● **Text passage**

Finally; it's also possible for different processes to use something completely different to convert relative paths into canonical absolute paths. For example, if a process is trying to emulate the behaviour of VMS (where "[-]" is used for parent directory and not ".."), or Classic Mac OS (where "::" is used for parent directory) or RISC OS (where "^" is used for parent directory) or AmigaOS (where "foo//bar" is used instead of "foo/../bar") or MS-DOS (where '/' is not a directory separator and you've got a different working directory for each disk drive); where ".." is a legal directory name in some of these cases (no different to "zz"); then the VFS can support all of these without any problem at all because it doesn't have *nix baked into it.


Cheers,

Brendan
For all things; perfection is, and will always remain, impossible to achieve in practice. However; by striving for perfection we create things that are as perfect as practically possible. Let the pursuit of perfection be our guide.
User avatar
piranha
Member
Member
Posts: 1391
Joined: Thu Dec 21, 2006 7:42 pm
Location: Unknown. Momentum is pretty certain, however.
Contact:

Re: designing my VFS: where to resolve relative paths and ..

Post by piranha »

Interesting. I agree, it does depend on if you consider such a path valid or not. Interestingly, gcc and ld do that kind of path screwery all the time. In your system, then, how would you handle roots? (again, somewhat assuming unix semantics) if you chroot and your VFS handles absolutely no relative path, wouldn't that include a path to the root if a process is executing in a chroot'd environment? If it handles storing the "current directory" and "root" locations in userspace, that could be overwritten, and the process could break out.

● **Source excerpt**
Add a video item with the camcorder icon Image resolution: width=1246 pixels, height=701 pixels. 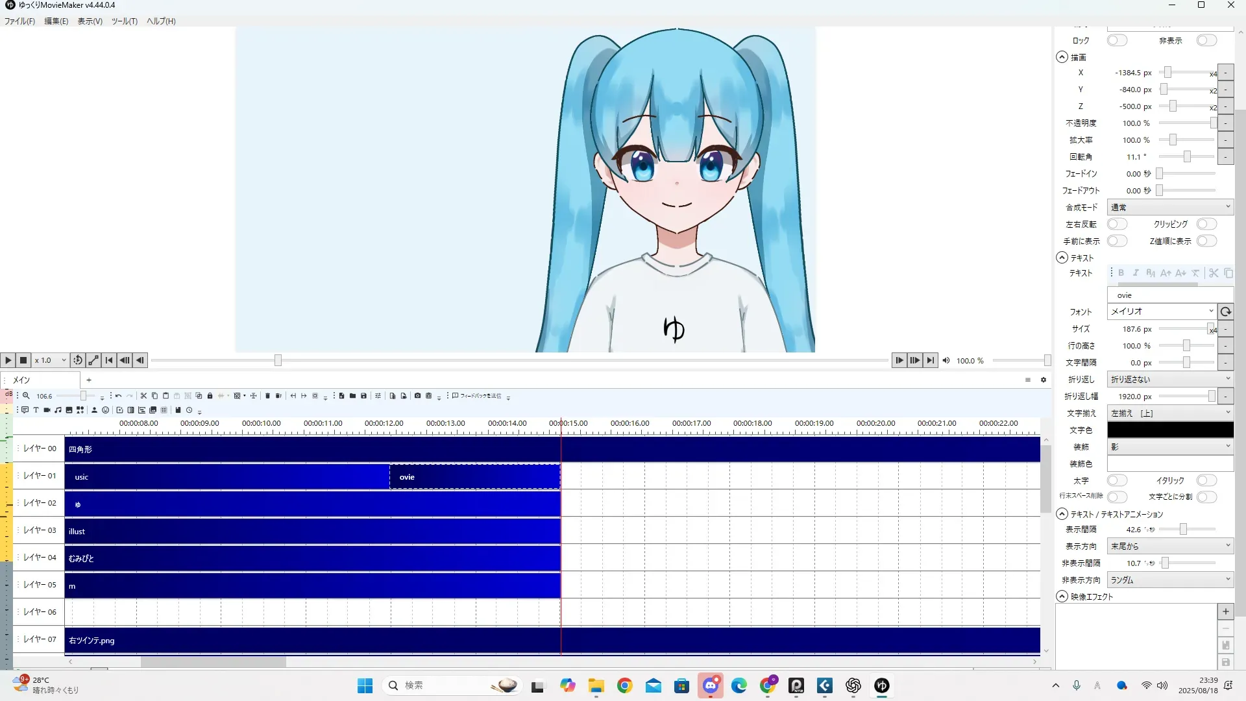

● **Things to do**
1 > Answer these questions about the forum excerpt:
(a) Which system uses "::" for the parent directory?
(b) How many posts does piranha have?
(c) Which two tools does piranha say do that kind of path screwery all the time?
2 > Copy the forum excerpt from "Re: designing my" up to and including "could break out.".
The data shown above was taken from a different source than the forum excerpt.

● **Task results**
1 >
(a) Classic Mac OS
(b) 1391
(c) gcc and ld

2 >
Re: designing my VFS: where to resolve relative paths and ..

Post by piranha »

Interesting. I agree, it does depend on if you consider such a path valid or not. Interestingly, gcc and ld do that kind of path screwery all the time. In your system, then, how would you handle roots? (again, somewhat assuming unix semantics) if you chroot and your VFS handles absolutely no relative path, wouldn't that include a path to the root if a process is executing in a chroot'd environment? If it handles storing the "current directory" and "root" locations in userspace, that could be overwritten, and the process could break out.